My legs buckled, crumpling in a heap on the cold bitumen. My hands pawed at the rough surface under my fingertips, dragging myself closer, drawing blood. But nothing, not my blood, not her hands splaying in front of her face, or the raging desperation in my heart, could stop the freight train from barrelling into the car, wrapping the frame around the engine and carrying it down the track.
My body jerked awake, and my scream fractured the still quiet moments of the night.
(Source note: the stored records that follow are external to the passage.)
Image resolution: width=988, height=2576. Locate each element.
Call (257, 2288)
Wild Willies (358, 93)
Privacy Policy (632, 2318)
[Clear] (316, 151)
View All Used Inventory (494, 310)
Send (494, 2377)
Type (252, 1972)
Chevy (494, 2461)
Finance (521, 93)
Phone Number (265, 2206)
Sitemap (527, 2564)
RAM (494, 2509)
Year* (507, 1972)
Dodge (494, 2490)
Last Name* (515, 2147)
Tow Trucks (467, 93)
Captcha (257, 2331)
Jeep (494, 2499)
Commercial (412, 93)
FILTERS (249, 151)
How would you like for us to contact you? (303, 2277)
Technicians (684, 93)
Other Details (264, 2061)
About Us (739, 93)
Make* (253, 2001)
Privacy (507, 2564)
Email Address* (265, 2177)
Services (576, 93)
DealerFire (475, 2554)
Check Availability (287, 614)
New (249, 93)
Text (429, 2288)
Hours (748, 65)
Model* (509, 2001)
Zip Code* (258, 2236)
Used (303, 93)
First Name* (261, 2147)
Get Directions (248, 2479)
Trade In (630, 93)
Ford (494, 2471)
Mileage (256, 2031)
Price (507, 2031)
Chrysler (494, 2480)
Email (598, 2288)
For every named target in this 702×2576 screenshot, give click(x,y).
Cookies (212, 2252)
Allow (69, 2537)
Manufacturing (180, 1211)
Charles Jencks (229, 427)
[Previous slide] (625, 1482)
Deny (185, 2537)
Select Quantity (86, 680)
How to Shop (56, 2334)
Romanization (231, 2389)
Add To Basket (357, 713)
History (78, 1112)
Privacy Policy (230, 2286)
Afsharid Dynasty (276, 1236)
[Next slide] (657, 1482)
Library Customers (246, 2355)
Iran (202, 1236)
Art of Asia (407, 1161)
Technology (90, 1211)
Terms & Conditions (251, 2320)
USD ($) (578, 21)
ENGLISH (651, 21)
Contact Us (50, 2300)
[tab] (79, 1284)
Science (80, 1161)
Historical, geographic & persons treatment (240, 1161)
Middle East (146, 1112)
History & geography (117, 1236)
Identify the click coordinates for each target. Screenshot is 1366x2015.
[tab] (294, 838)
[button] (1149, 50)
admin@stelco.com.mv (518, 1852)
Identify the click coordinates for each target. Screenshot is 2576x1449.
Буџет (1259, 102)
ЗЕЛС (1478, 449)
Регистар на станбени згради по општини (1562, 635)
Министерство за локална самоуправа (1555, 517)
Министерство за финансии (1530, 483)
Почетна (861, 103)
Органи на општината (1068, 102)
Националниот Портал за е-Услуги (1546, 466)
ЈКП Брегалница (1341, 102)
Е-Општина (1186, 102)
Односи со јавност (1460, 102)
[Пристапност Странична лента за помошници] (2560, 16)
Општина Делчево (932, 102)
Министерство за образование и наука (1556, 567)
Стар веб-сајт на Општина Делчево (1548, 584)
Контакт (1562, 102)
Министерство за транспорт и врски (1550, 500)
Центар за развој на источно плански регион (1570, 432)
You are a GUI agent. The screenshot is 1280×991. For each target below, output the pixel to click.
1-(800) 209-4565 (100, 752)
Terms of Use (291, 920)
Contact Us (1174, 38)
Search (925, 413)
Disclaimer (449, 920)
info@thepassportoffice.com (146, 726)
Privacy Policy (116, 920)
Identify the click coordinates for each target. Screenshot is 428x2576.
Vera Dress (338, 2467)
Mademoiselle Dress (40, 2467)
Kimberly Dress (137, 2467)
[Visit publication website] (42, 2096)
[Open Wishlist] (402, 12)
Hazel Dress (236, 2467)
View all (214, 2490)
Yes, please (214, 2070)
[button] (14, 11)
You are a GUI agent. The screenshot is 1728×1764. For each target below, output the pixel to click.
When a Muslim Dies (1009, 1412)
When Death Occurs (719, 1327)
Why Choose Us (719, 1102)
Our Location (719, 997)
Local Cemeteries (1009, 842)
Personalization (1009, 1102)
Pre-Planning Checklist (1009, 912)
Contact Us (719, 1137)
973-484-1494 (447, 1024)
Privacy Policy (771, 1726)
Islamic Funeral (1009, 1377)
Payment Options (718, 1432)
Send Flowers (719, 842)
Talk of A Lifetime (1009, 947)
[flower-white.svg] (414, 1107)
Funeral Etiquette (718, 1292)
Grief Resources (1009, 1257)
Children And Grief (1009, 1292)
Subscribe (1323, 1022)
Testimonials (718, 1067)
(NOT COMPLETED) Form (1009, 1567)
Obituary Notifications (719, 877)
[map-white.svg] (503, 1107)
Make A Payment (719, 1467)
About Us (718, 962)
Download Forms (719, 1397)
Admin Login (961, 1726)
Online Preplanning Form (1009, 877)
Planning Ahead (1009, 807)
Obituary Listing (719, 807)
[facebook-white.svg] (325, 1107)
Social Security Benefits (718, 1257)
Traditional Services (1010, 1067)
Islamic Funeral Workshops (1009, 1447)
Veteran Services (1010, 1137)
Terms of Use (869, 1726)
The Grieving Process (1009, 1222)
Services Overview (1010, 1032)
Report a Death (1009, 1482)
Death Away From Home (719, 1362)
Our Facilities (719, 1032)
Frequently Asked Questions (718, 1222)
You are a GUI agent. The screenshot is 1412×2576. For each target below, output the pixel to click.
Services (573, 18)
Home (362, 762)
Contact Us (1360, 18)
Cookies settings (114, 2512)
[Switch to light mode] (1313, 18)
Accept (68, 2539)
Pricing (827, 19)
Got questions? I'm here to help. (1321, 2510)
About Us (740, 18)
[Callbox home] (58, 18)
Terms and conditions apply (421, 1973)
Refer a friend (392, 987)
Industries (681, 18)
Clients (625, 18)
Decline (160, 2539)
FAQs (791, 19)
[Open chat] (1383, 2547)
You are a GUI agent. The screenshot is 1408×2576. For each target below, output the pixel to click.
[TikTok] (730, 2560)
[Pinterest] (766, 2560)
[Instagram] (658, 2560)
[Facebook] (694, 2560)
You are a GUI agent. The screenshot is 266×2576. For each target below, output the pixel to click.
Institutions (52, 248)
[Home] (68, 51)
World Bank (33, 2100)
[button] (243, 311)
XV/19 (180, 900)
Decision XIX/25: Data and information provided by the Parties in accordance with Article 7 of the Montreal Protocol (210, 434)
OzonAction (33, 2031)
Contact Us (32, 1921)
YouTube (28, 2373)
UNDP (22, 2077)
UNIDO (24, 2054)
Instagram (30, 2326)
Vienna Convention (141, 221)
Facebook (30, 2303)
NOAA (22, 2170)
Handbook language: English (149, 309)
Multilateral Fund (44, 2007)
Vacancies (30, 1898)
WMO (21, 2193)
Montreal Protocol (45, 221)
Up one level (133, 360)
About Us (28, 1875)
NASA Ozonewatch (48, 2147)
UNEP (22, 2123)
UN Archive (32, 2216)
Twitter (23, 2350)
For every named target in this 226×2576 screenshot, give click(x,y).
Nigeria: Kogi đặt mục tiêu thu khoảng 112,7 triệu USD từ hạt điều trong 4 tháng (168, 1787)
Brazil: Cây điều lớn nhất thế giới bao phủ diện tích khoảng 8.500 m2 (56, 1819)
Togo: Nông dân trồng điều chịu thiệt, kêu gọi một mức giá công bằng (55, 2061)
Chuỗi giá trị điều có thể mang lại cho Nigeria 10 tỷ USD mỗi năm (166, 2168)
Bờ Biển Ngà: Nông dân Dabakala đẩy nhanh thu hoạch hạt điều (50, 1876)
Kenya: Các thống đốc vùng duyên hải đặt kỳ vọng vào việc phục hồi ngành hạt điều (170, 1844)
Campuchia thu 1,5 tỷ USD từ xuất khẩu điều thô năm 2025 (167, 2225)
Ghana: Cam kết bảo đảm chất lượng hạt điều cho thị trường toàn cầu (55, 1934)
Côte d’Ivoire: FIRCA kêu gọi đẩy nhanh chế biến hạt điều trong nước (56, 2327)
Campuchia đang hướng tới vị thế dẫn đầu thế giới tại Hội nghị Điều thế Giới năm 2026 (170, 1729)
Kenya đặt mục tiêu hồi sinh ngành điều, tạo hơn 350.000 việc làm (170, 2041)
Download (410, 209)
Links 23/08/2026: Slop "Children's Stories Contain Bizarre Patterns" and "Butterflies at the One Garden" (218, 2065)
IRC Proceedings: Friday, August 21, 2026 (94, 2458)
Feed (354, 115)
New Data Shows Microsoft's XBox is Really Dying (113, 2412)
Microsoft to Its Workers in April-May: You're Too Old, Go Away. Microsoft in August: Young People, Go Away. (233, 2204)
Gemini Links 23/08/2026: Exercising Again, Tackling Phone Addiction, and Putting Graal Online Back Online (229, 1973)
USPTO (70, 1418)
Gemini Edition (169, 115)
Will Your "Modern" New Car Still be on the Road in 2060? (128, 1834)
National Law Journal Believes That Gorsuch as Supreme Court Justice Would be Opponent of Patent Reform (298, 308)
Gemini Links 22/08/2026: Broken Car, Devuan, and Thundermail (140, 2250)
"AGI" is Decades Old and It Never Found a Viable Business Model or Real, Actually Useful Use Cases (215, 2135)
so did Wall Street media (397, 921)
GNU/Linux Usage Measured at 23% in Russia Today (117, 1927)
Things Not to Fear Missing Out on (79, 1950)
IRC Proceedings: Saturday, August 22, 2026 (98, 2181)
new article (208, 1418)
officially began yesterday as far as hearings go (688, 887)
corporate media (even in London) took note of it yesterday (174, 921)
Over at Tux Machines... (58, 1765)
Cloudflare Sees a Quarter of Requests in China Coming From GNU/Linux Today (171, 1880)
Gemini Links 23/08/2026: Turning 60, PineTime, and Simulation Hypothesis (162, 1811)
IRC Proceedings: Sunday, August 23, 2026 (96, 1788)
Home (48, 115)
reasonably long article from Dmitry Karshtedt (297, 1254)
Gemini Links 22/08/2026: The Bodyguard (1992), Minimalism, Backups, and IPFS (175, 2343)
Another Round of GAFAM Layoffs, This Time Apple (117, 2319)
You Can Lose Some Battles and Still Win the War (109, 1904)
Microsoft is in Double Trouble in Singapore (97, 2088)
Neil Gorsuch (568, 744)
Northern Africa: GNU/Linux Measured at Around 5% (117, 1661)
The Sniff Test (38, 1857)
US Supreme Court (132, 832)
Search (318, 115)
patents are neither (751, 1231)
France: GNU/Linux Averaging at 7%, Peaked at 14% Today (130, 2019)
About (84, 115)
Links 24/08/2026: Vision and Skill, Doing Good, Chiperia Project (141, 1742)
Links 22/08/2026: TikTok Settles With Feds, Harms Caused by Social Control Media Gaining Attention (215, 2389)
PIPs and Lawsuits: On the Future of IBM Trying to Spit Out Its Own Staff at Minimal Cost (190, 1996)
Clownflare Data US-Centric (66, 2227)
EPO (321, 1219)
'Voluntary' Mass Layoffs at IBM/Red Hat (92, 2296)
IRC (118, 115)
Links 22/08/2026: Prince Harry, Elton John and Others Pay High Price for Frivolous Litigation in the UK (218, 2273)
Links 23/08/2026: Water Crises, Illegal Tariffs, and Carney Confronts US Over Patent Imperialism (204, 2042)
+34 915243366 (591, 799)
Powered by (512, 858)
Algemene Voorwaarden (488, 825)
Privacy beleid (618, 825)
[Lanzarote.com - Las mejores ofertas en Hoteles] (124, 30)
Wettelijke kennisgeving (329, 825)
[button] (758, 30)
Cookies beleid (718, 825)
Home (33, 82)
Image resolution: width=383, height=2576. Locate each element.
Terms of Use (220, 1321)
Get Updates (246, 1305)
Tears stung my eyes, and I closed them tightly, focusing on the rise and fall of my chest and slowing my racing heart. The drum of my pulse timed the seconds before Mum appeared in my doorway.
‘Was that you?’ she whispered, her voice clogged with sleep.
‘Yeah sorry. I watched The X-Files last night.’
‘Oh, okay. You good now?’
‘Mmm.’ I gripped the blankets under my chin and eased my eyes open. Darkness greeted me, morning barely inching in at the edges of my window. The clock beside me read 5:25, I wouldn’t be going back to sleep. Sinking into my pillow, I let the tears fall.
— 8 —
All morning my attention remained on the little boy and his mum, Dreadlock Lady. My body on autopilot, I shuffled through school to Geography and slouched in the chair with a groan. I chose a seat by the window and instantly regretted getting out of bed, when Tyler arrived and sat at the table behind me. And I thought I could feel his breath on my neck last week. Thankfully I’d left my hair down today.